Eminiz ki bu referanduma katılma oranı, önceki seçim ve
referandumlardan çok daha yüksek olacak.
Çünkü her seçim ve referandum önemlidir ama sanki bu hepsinden çok
daha önemli...
Neden önemli olduğu konusunda, öyle ya da böyle, onlarca neden
sayılabilir.
Ve bu gerekçeler kişiden kişiye de değişebilir.
İşte bu yüzden, tıpkı oyumuzun rengi gibi, gerekçeler de herkesin
özelidir!
Ona karışılmaz, hiçbir şekilde karışılmamalı da!..
Yoksa bunun adı, güdümlü demokrasi olur ki, bu kadarını da hak
etmiyoruz!..
Rahmetli Demirel, ne zaman bir seçim ya da kriz söz konusu olsa,
“Sandık her şeyin çaresidir. Ortada sandık varsa, sorun yok”
derdi.
Bu yüzden, 16 Nisan’ı kâbus gibi değil, yeni doğan bir güneş gibi
görmeliyiz.
Ve bu güneşin doğuşuna, yaşı 18’in üzerinde olan hepimiz katkıda
bulunmalıyız.
Şunu kesinlikle unutmayalım ki en büyük vatandaşlık görevi, sandığa
gitmek ve oyunu kullanmaktır...
Renginin ne olacağı da sizin dışınızda kimseyi ilgilendirmez.

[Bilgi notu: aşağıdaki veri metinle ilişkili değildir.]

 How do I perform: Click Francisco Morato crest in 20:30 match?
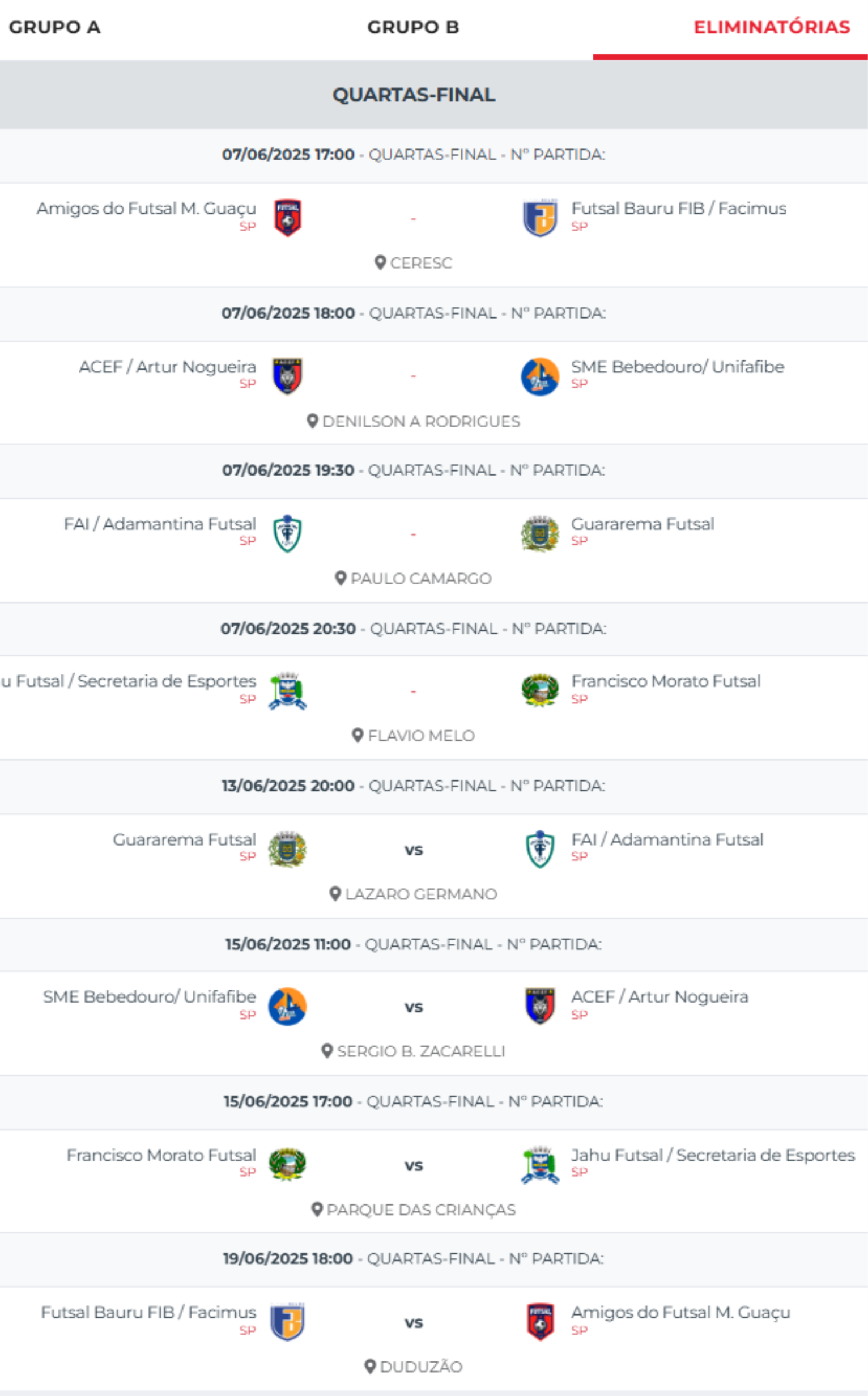pyautogui.click(x=539, y=690)
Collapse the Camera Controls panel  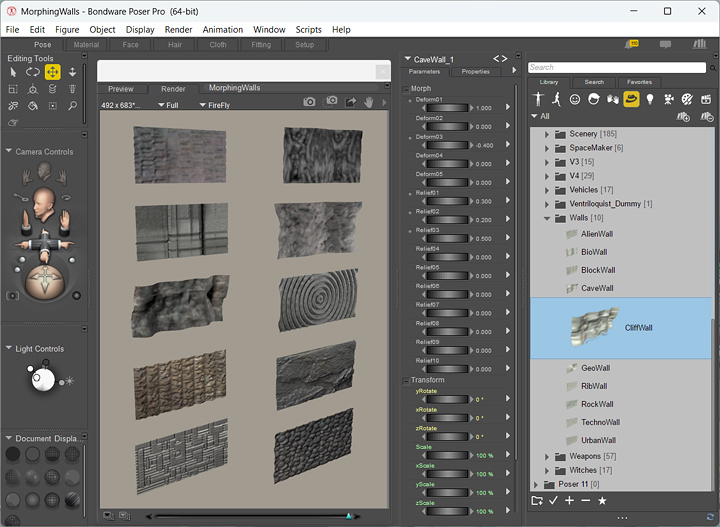pyautogui.click(x=9, y=152)
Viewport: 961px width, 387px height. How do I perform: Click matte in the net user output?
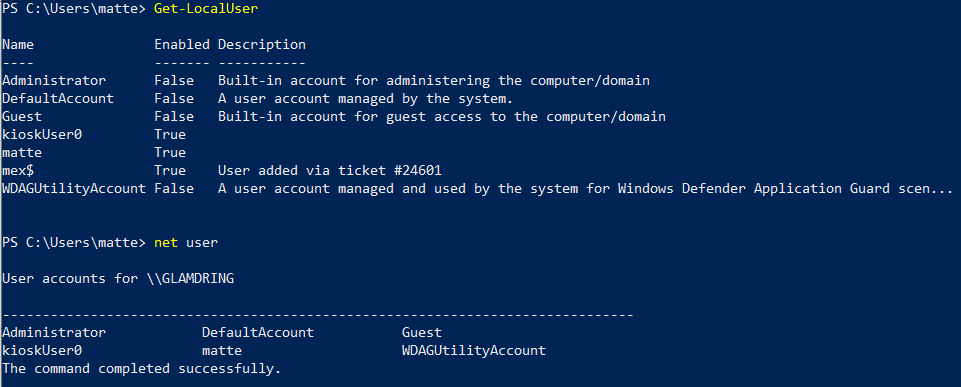tap(222, 351)
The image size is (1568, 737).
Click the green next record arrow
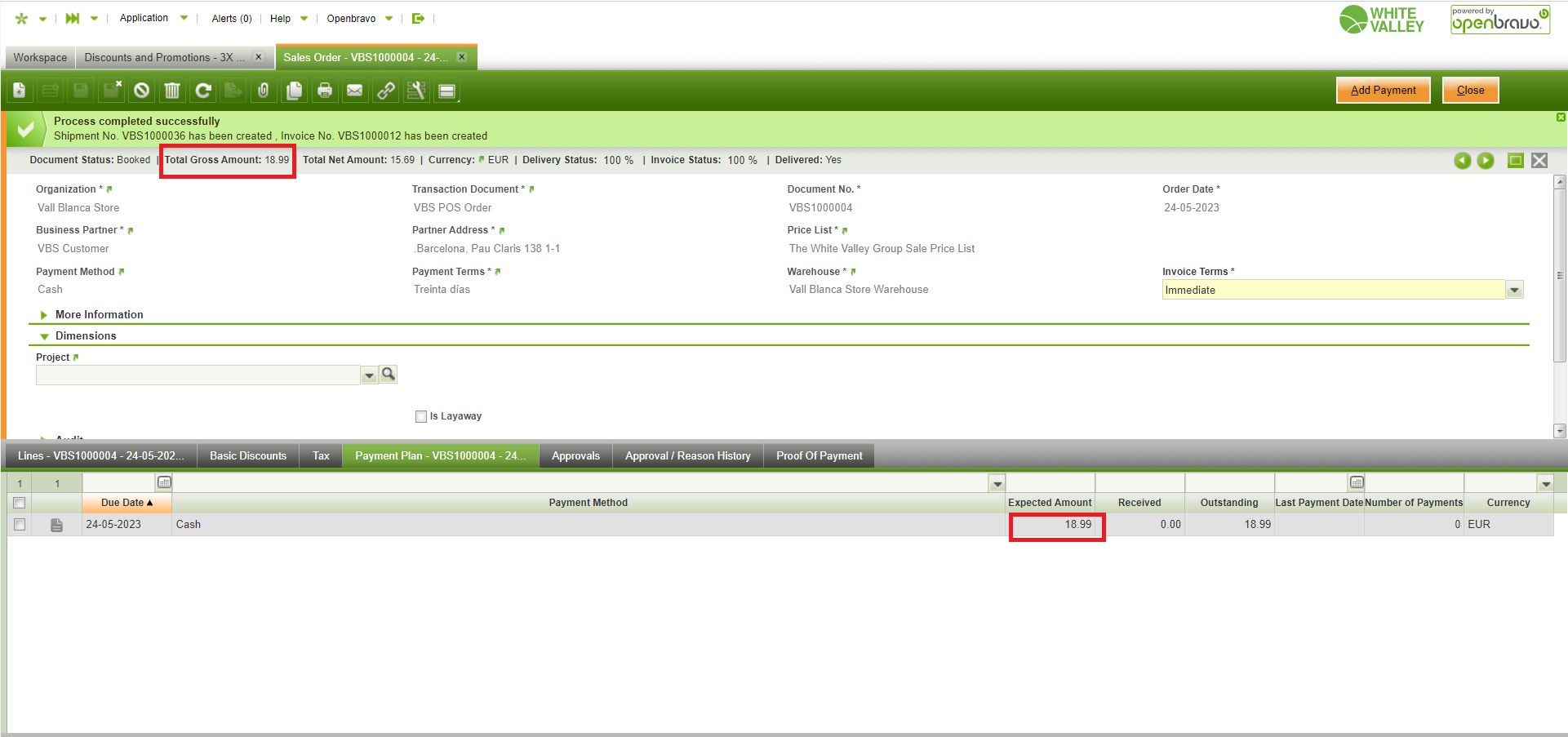point(1486,161)
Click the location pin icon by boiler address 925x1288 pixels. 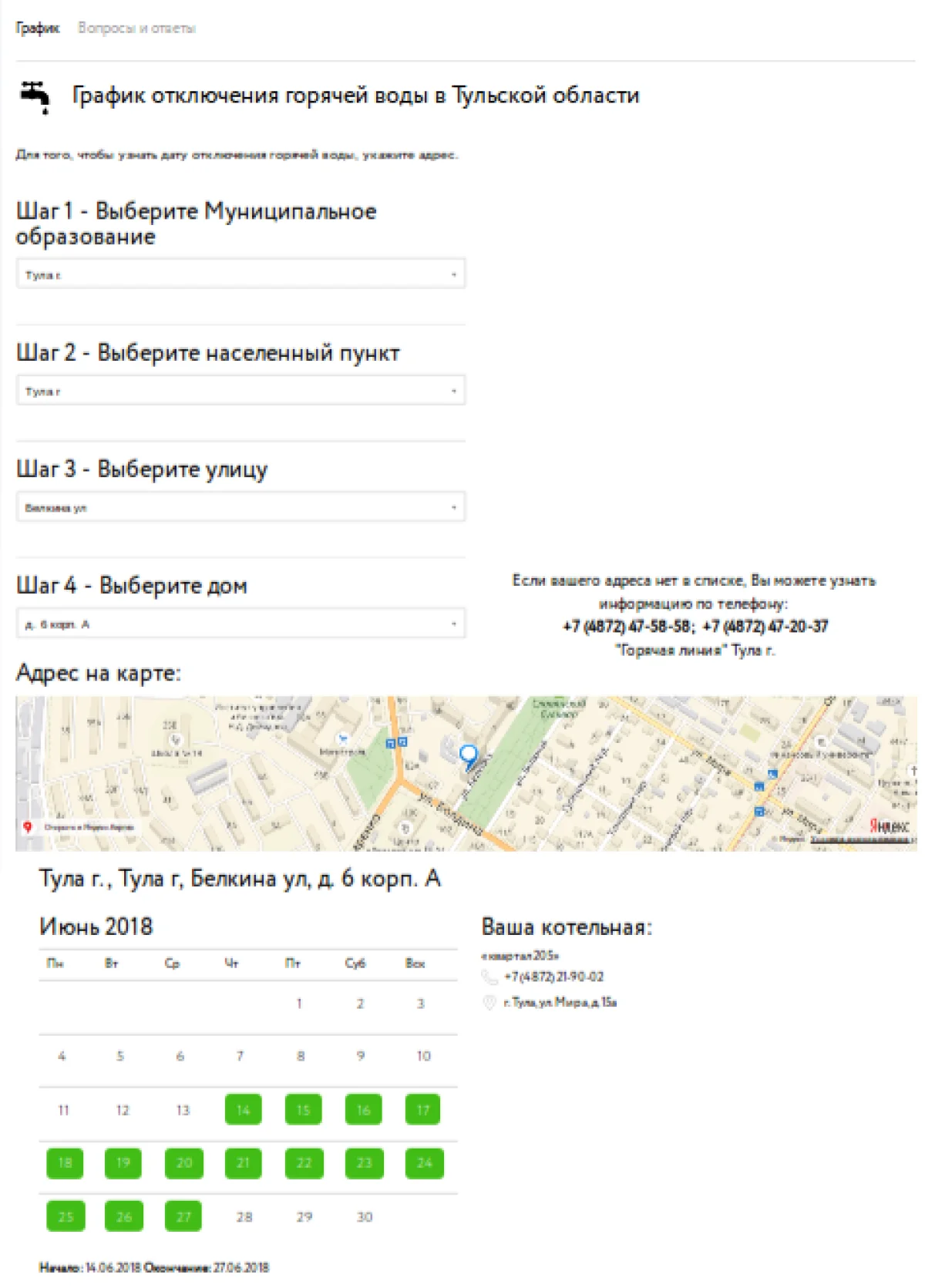[489, 1003]
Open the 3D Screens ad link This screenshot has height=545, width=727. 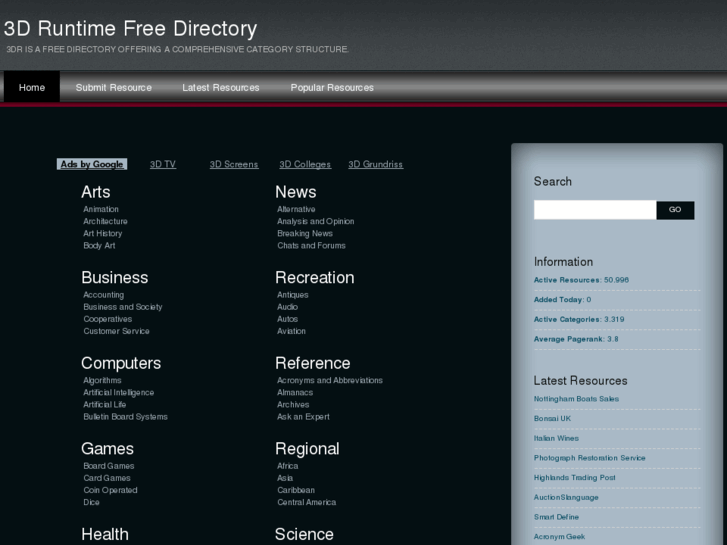click(x=234, y=164)
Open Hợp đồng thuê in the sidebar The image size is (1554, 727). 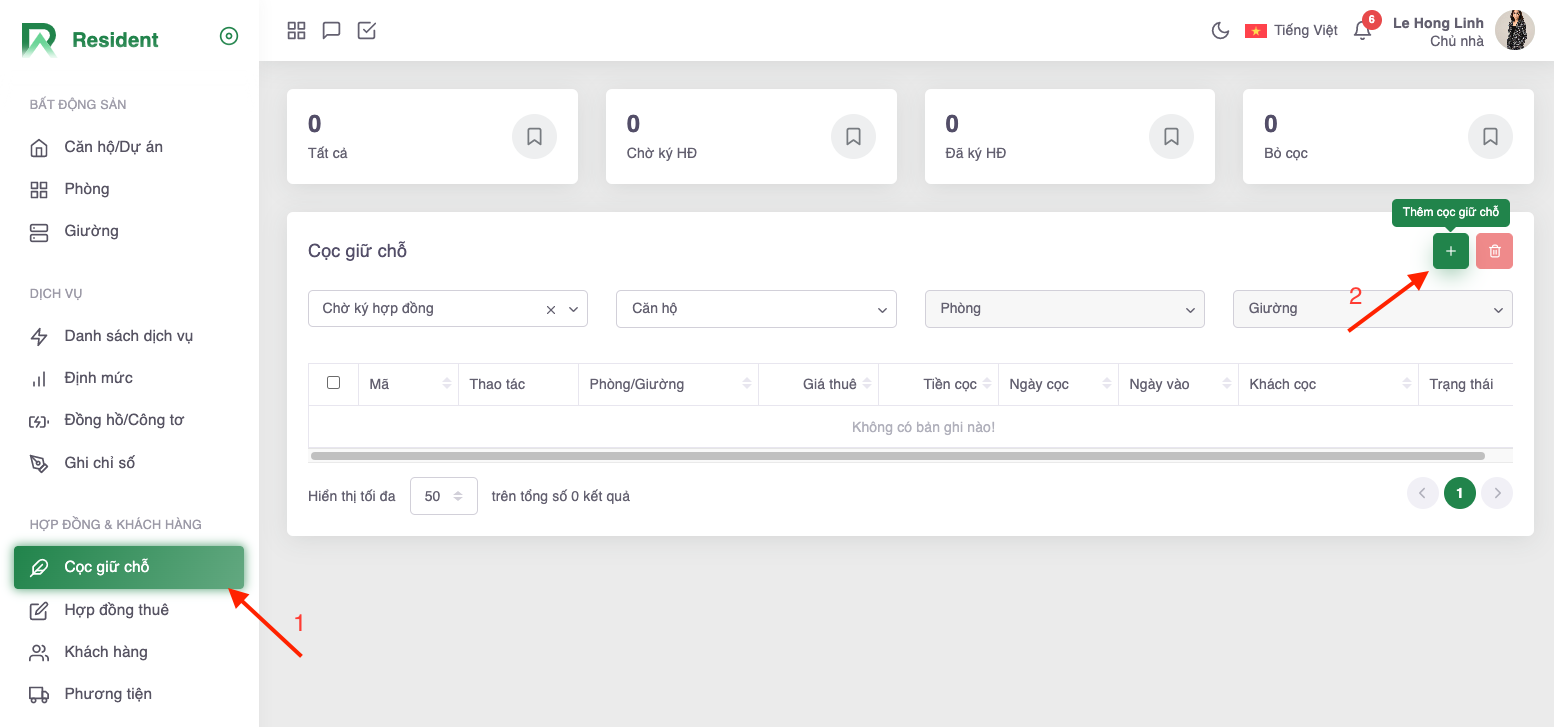pos(116,610)
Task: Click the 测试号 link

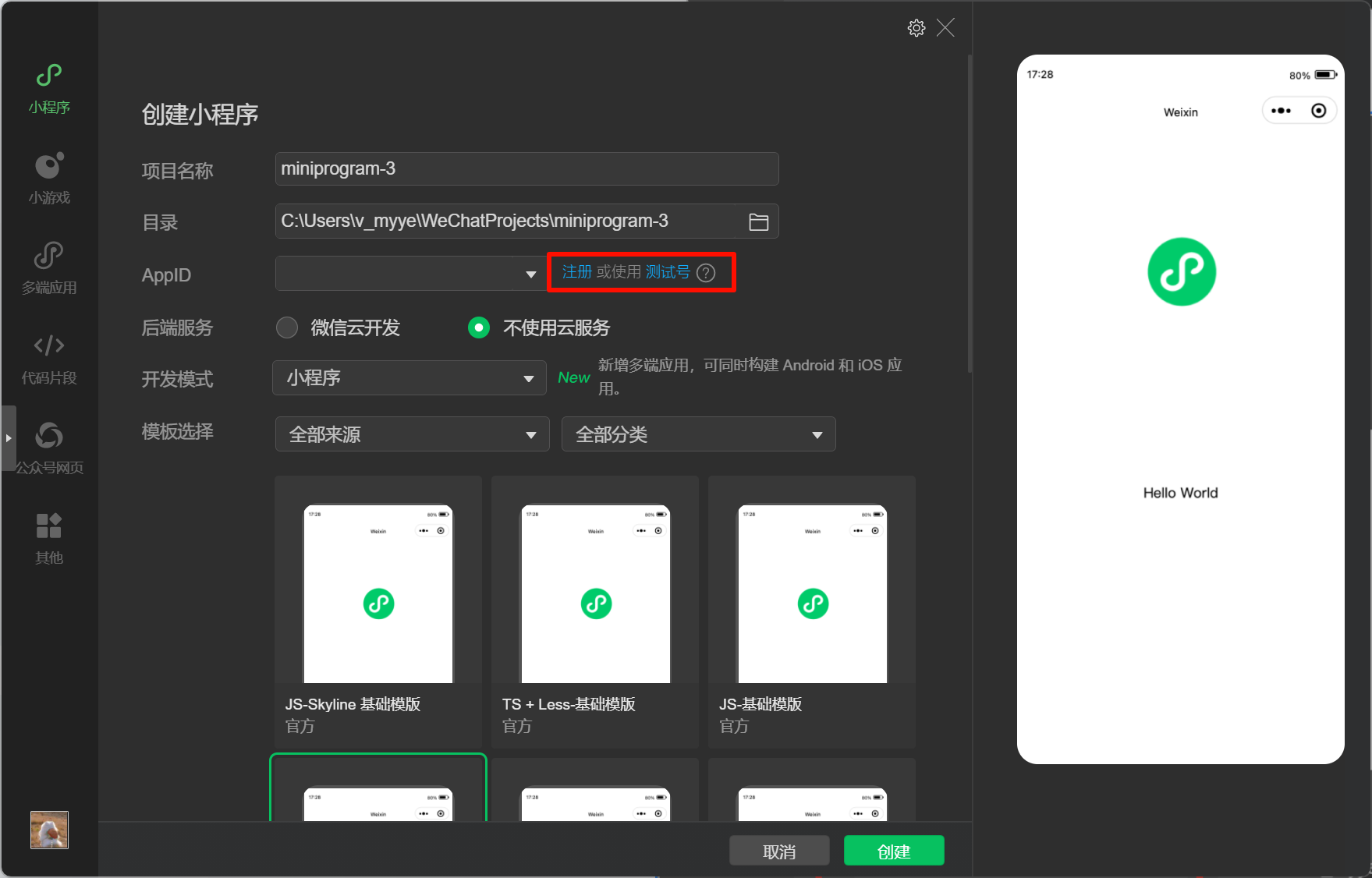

Şimdiden ne söyleseniz zaten boş!
Sandık başına gittiğinizde, aklınız ve vicdanız ne diyorsa, o sese
kulak verin yeter...
Öğrenciler dikkat!
Seçimler, her defasında farklı tarihlerde yapıldığı için
üniversiteli öğrencilerin hangi sandıkta oy kullanacakları hep
sorun oluyor.
Kayıtlı oldukları sandık, bazen ailelerinin yanında, bazen de
üniversitenin bulunduğu kentte olduğu için kayıtlarını oradan oraya
taşımak ya da seçim bölgesine gitmek, hem çok zahmetli hem de
pahalı oluyordu. Ama sanki bu defa her şey çok daha kolay olacak
gibi.
İşte bu konudaki ayrıntılar:
Öğrenci, kiralık bir evde kalıyorsa, kira sözleşmesi veya elektrik,
su, telefon gibi abonelik faturasıyla birlikte ilçe nüfus
müdürlüğüne başvuracak.
Öğrenci belgesine gerek yok, hemen başvurmak mümkün.